Several organizations provide measurable achievement and independent ratings for the design and construction of buildings, allowing for better-informed decisions by property owners, tenants or residents.

  • BREEAM: One of the longest-running sustainability assessment methods for project master planning, infrastructure and buildings. It can be used for new construction, in-use, or refurbishment – the entire building life cycle.
  • WELL: A framework for creating and certifying spaces to promote health and wellbeing.
  • LEED: A rating focusing primarily on the impact of energy consumption.
  • Green Globes: An online assessment protocol, rating system, and guidance for green building design, operation and management. 

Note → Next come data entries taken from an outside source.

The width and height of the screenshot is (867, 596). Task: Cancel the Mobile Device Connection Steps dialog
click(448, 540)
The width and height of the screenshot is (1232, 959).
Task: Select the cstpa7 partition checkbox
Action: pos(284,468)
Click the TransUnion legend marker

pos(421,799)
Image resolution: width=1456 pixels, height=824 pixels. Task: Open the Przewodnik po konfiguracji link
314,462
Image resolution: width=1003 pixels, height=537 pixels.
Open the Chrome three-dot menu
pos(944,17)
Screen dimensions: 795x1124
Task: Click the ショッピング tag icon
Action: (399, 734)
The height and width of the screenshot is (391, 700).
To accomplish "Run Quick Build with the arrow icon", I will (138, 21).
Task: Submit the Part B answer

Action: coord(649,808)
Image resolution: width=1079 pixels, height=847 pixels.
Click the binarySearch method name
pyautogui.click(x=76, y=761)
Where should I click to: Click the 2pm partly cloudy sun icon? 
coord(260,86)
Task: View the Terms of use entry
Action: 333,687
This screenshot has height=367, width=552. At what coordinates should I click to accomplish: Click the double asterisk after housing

Professional Indemnity: Questions insurers may ask about design and build

Insurers will take into account several sustainability areas when considering whether to underwrite the risks of a construction project, including the following:

  • Will the construction company and its design provide services that are significantly environmentally impactful, such as working in a protected area like a wetland?
  • Will the project use raw materials that are mined? What other natural resources will it use?
  • Where does the company operate? Regulations vary by jurisdiction and the geography of each region presents different challenges and risks.
  • What is the company’s ESG policy and how is this overseen, communicated, and implemented?
  • What are the reputations of the company’s partners and suppliers?
  • What is the insurance loss history of the company, including on similar projects they have undertaken?
  •  Are standard or tested contracts issued that clearly communicate the requirements and expectations for all parties?

Diego Assef is Head of Global Practice Group for Professional Indemnity Claims at Allianz Global Corporate & Specialty. Glen Mangold is Regional Practice Leader North America – Architects & Engineers at Allianz Global Corporate & Specialty.